The show will be the latest project of the American Music Theatre Project at Northwestern University. The American Music Theatre Project is a new initiative of Northwestern University dedicated to "developing and producing new musicals in cooperation with some of music theatre's top writers, composers and directors."
Asphalt Beach has a score by Lippa, and a book by T.C. Smith and Peter Spears. Amanda Dehnert will direct. Dates are Oct. 27 to Nov. 12 at the Josephine Louis Theatre on Northwestern's Evanston campus. Opening in Nov. 3.
Lippa is the composer of The Wild Party, A Little Princess and john & jen. Smith and Spears are both from the movie world. Spears was previously mentioned to direct the film.
Asphalt Beach is a rock musical set in New Jersey at Our Lady of Suppressed Desire Academy for Rambunctious Young Girls. There, a group of misfit girls try to escape the domineering head mistress Sister Severia.
No casting has been mentioned. Past Project ventures include The Boys Are Coming Home and Was.
The AMTP program is fueled by a $2 million budget. Hollywood writer, producer and director Garry K. Marshall, a Northwestern alumnus, and his wife Barbara providing seed funding for the initiative. Additional funding is being provided by the Chicago law firm of Gardener, Carton and Douglas; William Donnell; the Gilman & Gonzales-Falla Foundation; The Shen Family Foundation; and Barbara Whitman and David Carlyon.

Tasks to perform:
1. Answer these questions using the article on Asphalt Beach:
(a) Who will direct the show?
(b) In which state is the musical set?
(c) How large is the budget behind the AMTP program?
2. Reproduce word for word the part of the Asphalt Beach article that opens with the words "Lippa is the" and closes with "and David Carlyon.".
3. Pick up the article about the musical Asphalt Beach after its last sentence and keep writing.
The material after this point is unrelated to the article on Asphalt Beach.

Records from a dataset:

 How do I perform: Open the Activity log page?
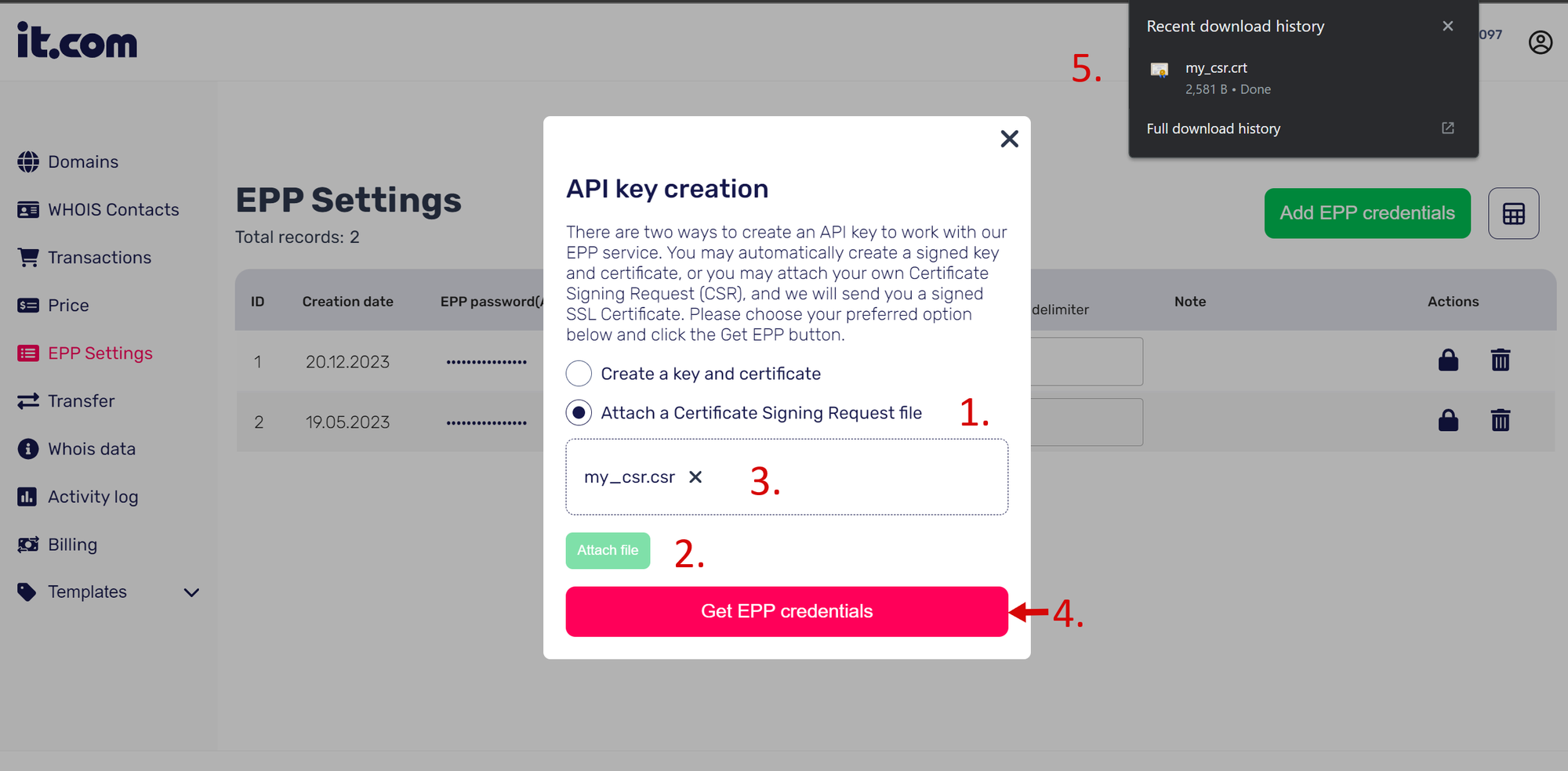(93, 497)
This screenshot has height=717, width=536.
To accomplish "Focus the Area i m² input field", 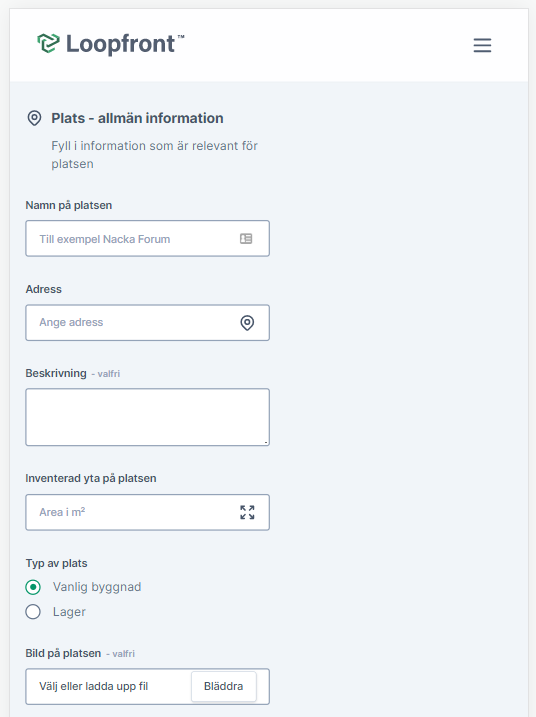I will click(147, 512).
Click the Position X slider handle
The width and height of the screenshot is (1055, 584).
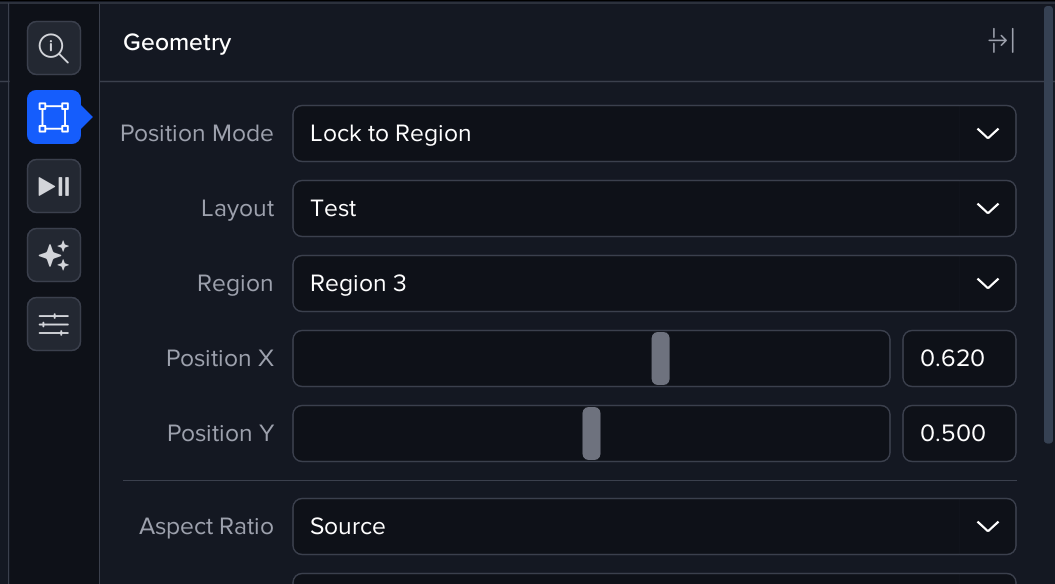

Answers for the tasks:
1.
(a) Amanda Dehnert
(b) New Jersey
(c) $2 million

2.
Lippa is the composer of The Wild Party, A Little Princess and john & jen. Smith and Spears are both from the movie world. Spears was previously mentioned to direct the film.
Asphalt Beach is a rock musical set in New Jersey at Our Lady of Suppressed Desire Academy for Rambunctious Young Girls. There, a group of misfit girls try to escape the domineering head mistress Sister Severia.
No casting has been mentioned. Past Project ventures include The Boys Are Coming Home and Was.
The AMTP program is fueled by a $2 million budget. Hollywood writer, producer and director Garry K. Marshall, a Northwestern alumnus, and his wife Barbara providing seed funding for the initiative. Additional funding is being provided by the Chicago law firm of Gardener, Carton and Douglas; William Donnell; the Gilman & Gonzales-Falla Foundation; The Shen Family Foundation; and Barbara Whitman and David Carlyon.

3.
The project is also designed to "increase opportunities for education and training within Northwestern’s theatre, dance and opera programs and initiate a series of interdisciplinary research projects." The long-term goal is the creation of a permanent center for the American Music Theatre on Northwestern's Evanston campus.
Dominic Missimi, director of the music theatre program at Northwestern, and Stuart Oken, former executive vice president of Disney Theatrical Productions, will spearhead the project. Missimi chairs the executive committee responsible for the initiative, while Oken is its artistic director.
The AMTP advisory committee includes lyricist-composer Sheldon Harnick (another alumus); Northwestern professors Frank Galati and Mary Zimmerman (both well-known directors); Goodman Theatre artistic director Robert Falls; former Chicago Tribune chief critic Richard Christiansen; Landau, who is working on the aforementioned Was.
While writers, directors and choreographers will be professionals working in the field, the majority of actors will be students, "unless a particular role requires a quality that cannot be filled by a student."
The musical presentations will be open to both regional theatres and independent producers. "We welcome non-profit and commercial producers interested in a specific project to join us during the development phase," said Oken in a statement. "It’s critical for the creative teams that we not only introduce their material, but encourage additional productions in other venues."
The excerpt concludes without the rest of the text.